It was a high of 12° with a windchill of -5. Mooched a whole room heater off of my parents. Gonna be able to smoke in the garage as of Thursday. .until she smells smoke ,then it's back to my truck.


----------



## OlivaSerieNguy (Apr 11, 2015)

Well cold weather does suck, buy luckily for me I can smoke in the garage which has a vent to heat it somewhat. Keeps it around 55 which is better than the -5 it is now


----------



## UBC03 (Nov 18, 2015)

I was gonna put a vent in the garage, but the smoke would go into the vent and directly into the bedrooms.


----------



## OlivaSerieNguy (Apr 11, 2015)

The way this vent is, no smoke gets into house. For a rental this is great


----------



## Old Smokey (Sep 13, 2013)

We had our first Cigar lounge open this past weekend and it's less than 5 minutes from the house. It's a members only, seemed reasonable enough so I joined. Even got a humidity controlled locker. This is a first for me and I plan on using it some.


----------



## frankD (Apr 10, 2015)

I remember a brief business visit up north near Philly one year around ST PATs day and it was HELL - dry heat made ME shrivel to parchment paper and MY STICKs took a beating - they didn't even smoke right - and I promised myself I would NEVER again complain about the HUMIDITY here in Ft Liquordale ever again

at the hotel each day I would get a face cloth wet and wrung out and roll my PUNCH double maduro PRESEDENTE into it in the morning and leave it hidden in a draw of the side table for later that day - of course the last day checking out was a rush against a pending snow storm so I forgot that days stick - well I suppose eventually it was found by someone who must have thought I shit into a facecloth and put it into the draw

the only other relief was at DAVIDOFF on MADISON in NYC with a room full humidified which I sat in for about an hour one afternoon NOT for the cigars BUT for my skin to soak in - even the hot tub at the hotel was too bleachy and whitewashed my skin oils off

I FEEL YOUR PAIN, Bs O T L, who are simply not going to overcome the sad state of affairs you face this winter


puff

puff

frankd


----------



## HighNoon (Jun 17, 2015)

I am relating to this thread heavily. Last few days there just isn't a willing spirit in me to to grab a stick outside. What I need to do is make my old 10x10 shed a smoke shack! That would be great because it is old and the wife won't miss it. Downside is, no power it in and I would need to build a ventilation set up in there too. 

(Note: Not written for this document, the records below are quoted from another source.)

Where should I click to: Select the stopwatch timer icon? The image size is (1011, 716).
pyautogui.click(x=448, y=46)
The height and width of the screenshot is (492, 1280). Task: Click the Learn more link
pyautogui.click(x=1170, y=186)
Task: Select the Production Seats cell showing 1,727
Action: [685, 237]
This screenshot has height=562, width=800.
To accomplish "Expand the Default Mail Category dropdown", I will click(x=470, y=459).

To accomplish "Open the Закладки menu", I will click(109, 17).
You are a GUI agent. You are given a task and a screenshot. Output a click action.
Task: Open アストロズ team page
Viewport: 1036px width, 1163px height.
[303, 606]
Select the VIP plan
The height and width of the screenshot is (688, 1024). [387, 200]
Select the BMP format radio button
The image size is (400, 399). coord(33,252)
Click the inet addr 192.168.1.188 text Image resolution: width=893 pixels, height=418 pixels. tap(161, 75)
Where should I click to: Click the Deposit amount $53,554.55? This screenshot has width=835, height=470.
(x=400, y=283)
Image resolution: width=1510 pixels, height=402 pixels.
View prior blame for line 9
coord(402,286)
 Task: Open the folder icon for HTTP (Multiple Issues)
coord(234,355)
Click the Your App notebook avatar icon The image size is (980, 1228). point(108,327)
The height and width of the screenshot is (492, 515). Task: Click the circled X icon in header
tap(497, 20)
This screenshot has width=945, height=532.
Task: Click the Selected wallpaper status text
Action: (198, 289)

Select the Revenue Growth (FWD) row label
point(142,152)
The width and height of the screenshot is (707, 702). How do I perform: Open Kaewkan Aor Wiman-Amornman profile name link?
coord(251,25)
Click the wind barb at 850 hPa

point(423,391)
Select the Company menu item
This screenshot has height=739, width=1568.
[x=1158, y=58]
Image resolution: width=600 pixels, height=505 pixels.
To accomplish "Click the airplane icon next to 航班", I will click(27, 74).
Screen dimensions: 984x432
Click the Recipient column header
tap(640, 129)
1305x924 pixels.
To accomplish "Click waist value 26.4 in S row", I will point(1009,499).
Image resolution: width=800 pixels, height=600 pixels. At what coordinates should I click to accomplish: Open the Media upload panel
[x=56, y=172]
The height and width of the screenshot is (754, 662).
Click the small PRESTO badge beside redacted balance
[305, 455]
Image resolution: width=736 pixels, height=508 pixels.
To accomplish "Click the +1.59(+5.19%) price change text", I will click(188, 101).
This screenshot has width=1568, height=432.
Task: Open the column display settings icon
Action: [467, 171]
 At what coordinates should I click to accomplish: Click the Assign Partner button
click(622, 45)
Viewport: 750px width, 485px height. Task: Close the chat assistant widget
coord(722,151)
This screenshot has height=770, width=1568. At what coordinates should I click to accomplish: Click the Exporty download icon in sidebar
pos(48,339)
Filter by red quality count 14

For me right now I am in the garage, but same routine applies trying to heat up a large space for only an hour and a half or so. I am running out of firewood. 

I did just buy one of the ionic ozone machines and hope that covers my garage usage to eliminate the odors and to appease the wife. A current idea I ahve for this winter is to hang some plastic sheeting to limit the smoking area/heat dispersion.


----------



## NormH3 (Apr 20, 2015)

frankD said:


> I remember a brief business visit up north near Philly one year around ST PATs day and it was HELL - dry heat made ME shrivel to parchment paper and MY STICKs took a beating - they didn't even smoke right - and I promised myself I would NEVER again complain about the HUMIDITY here in Ft Liquordale ever again
> 
> at the hotel each day I would get a face cloth wet and wrung out and roll my PUNCH double maduro PRESEDENTE into it in the morning and leave it hidden in a draw of the side table for later that day - of course the last day checking out was a rush against a pending snow storm so I forgot that days stick - well I suppose eventually it was found by someone who must have thought I shit into a facecloth and put it into the draw
> 
> ...


I'm about 30 miles southwest of Philthadelphia. At the moment, my out side sensor is reading 29° @ 35%. It's been a bit dry here since the colder temps arrived a few days ago.


----------



## konut (Jan 16, 2016)

NormH3 said:


> I'm a bachelor as well (divorced in 2011, but at this point I even use SINGLE on my tax return) but my bathrooms are a tad too small. I'd have to put the chair in the shower.  Great idea though. Welcome to the group!


Thanks for the welcome! So put the chair in the shower!


----------



## d32 (Jan 26, 2010)

In the winter I always smoke in the truck. Comfortable seat, heat, music, whatever scenery you desire.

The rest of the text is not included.